OASIS Alert

Reimbursement:

Use These 5 Tips To Make Your

Here's how to get up to speed on crucial documentation strategies.

Wound care is expensive for home health agencies both in time and supplies -- so don't let needless denials eat up the money you've earned.

It's not enough to assess the wound accurately and provide appropriate care. Your documentation also must support the OASIS assessment and visits provided, experts agree. Use these strategies to avoid denials:

Be prepared for medical review. Ac-curate and complete documentation is crucial for the medical review process. To prevent denials, clinicians should use a standardized tool for both the initial assessment and weekly follow-up on each wound, regional home health intermediary Cahaba GBA recommends.

Focus on providing good descriptive documentation. Include in your wound care record the wound type and location, shape and measurements, description of the wound bed and surround-ing tissue and any drainage noted, Cahaba says on its Web site. Clinicians should use a standardized tool for both the initial assessment and weekly follow-up on each wound, the RHHI recommends (for example, see PUSH tool, Vol. 9, No. 1, p. 7).
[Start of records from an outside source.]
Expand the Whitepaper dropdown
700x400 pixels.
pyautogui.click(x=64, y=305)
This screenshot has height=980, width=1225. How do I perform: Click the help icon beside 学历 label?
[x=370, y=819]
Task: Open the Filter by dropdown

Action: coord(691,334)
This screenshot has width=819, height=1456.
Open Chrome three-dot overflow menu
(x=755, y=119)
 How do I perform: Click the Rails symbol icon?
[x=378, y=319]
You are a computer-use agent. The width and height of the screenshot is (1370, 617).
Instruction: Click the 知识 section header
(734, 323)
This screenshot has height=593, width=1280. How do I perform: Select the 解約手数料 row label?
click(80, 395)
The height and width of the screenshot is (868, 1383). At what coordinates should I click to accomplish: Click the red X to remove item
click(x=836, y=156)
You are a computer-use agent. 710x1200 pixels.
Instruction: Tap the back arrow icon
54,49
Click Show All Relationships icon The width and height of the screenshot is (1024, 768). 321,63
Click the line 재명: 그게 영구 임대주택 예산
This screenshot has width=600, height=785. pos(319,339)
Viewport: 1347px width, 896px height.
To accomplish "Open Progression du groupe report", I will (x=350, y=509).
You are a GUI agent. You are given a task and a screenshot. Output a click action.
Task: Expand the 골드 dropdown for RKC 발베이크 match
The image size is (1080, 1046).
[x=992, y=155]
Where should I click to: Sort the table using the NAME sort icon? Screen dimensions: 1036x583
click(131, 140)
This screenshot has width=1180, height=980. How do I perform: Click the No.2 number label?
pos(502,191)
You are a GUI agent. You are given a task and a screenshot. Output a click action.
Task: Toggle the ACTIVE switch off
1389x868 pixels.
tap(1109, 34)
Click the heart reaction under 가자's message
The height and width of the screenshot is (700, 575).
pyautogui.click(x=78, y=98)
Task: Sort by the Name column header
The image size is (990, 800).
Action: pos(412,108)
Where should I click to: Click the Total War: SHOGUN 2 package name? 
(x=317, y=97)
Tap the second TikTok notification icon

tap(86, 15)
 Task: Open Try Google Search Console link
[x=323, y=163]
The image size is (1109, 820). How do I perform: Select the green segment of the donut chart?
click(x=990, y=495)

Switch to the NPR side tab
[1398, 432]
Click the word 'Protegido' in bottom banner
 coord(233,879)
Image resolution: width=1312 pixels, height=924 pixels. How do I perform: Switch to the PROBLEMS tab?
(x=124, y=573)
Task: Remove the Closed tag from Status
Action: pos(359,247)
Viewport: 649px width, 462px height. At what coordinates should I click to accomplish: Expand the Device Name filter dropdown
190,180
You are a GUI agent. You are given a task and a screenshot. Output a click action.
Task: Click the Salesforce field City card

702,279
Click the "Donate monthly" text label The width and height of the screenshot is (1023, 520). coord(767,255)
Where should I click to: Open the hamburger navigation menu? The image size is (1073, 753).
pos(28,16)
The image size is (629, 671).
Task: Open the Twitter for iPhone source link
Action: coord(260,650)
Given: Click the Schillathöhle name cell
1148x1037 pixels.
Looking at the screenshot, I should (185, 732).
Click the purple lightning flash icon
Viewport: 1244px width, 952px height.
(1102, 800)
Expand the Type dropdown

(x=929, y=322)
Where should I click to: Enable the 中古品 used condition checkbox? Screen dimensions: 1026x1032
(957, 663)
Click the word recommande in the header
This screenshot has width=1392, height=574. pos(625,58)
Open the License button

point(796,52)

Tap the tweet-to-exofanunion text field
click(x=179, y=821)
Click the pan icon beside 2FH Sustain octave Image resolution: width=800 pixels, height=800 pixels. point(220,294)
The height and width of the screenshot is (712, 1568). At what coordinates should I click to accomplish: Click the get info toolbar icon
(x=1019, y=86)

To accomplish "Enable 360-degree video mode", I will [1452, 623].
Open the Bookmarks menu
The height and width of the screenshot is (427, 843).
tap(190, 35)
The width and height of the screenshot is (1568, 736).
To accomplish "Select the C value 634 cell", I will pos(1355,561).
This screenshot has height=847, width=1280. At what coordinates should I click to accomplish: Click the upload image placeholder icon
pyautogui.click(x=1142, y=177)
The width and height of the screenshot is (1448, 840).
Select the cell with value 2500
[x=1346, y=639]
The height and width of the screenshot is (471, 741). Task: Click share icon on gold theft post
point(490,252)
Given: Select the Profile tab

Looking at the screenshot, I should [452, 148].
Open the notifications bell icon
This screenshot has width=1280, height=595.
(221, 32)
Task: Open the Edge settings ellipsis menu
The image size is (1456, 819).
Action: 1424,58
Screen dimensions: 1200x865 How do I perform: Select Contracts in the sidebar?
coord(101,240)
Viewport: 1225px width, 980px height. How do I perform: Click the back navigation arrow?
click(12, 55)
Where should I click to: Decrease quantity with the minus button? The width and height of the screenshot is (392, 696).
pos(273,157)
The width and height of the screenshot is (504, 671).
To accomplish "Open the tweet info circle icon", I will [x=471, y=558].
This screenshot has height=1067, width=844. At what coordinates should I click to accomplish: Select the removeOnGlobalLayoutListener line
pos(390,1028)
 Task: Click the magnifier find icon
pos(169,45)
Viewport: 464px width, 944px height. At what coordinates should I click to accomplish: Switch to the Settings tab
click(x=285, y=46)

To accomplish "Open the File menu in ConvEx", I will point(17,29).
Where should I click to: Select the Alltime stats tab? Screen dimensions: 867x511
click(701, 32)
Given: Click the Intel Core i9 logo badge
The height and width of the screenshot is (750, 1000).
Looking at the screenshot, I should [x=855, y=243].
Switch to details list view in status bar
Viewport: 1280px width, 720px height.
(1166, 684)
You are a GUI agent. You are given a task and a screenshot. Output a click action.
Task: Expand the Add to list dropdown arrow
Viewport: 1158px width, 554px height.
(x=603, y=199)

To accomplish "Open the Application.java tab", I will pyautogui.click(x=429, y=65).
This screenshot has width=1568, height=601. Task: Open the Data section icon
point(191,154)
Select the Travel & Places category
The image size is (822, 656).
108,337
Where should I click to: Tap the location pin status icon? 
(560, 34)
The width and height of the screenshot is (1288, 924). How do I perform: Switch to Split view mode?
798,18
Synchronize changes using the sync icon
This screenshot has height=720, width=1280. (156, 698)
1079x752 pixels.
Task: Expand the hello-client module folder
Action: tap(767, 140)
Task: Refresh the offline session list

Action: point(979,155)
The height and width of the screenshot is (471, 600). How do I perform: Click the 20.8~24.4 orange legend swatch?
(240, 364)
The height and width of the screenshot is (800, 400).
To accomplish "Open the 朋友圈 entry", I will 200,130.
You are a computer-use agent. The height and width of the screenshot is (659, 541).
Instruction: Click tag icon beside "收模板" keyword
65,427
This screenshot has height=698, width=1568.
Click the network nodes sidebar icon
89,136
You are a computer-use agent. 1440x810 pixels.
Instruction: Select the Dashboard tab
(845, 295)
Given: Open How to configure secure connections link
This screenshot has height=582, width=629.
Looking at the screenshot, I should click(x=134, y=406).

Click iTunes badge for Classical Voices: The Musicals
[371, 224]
Put information where it counts. Be sure records of your ongoing assessment and care are part of the medical record visit notes. Note wound interventions in the plan of care, not just on a wound care sheet or log, advises Gail Robinson with Boyer & Associates in Brookfield, WI. The OASIS assessment, plan of care and visit notes should be consistent, Cahaba instructs.

Use photographs to document wounds. Photographs let providers communicate clearly with each other and provide the most reliable documentation for medical, legal and reimbursement purposes, experts say. Taking a photo of the wound at start of care provides a baseline for measuring outcomes.

As a risk management tool, agencies should take photos of wounds before a patient is transferred to a different care provider, whenever there is a change in the wound condition and every two weeks even if there is no change, advises Burtonsville, MD health care attorney Elizabeth Hogue.

Smart idea: Use adhesive tape or labels to include the patient's name, the wound location and the date on which the photo is being taken in the actual picture you are taking. This method allows you to prove the accuracy of the picture. Include the photo in the patient's permanent record. If you use a digital camera, print out the photo so it can be added to the chart.

Protect yourself: Don't expect the picture to tell it all. Remember to provide the other documentation a photo doesn't cover, such as depth and circumference of the wound, any tunneling present, the type of tissue and the color, odor and amount of any discharge.

Document any interdisciplinary education or care you are engaging in. If you are working with a dietitian to improve a patient's nutrition, a physician to ensure certain aspects of her blood chemistry are in good ranges, or a diabetes care manager to help the patient manage her blood sugars better, include these details in the record.

Document why the service you are providing is skilled. Skilled nursing can be required to observe and assess the wound and to teach the family to care for the wound, the Centers for Medicare & Medicaid Services instructs in CMS Medicare Benefit Policy. Be sure to document the medical necessity for observation and assessment in the record to avoid downcoding.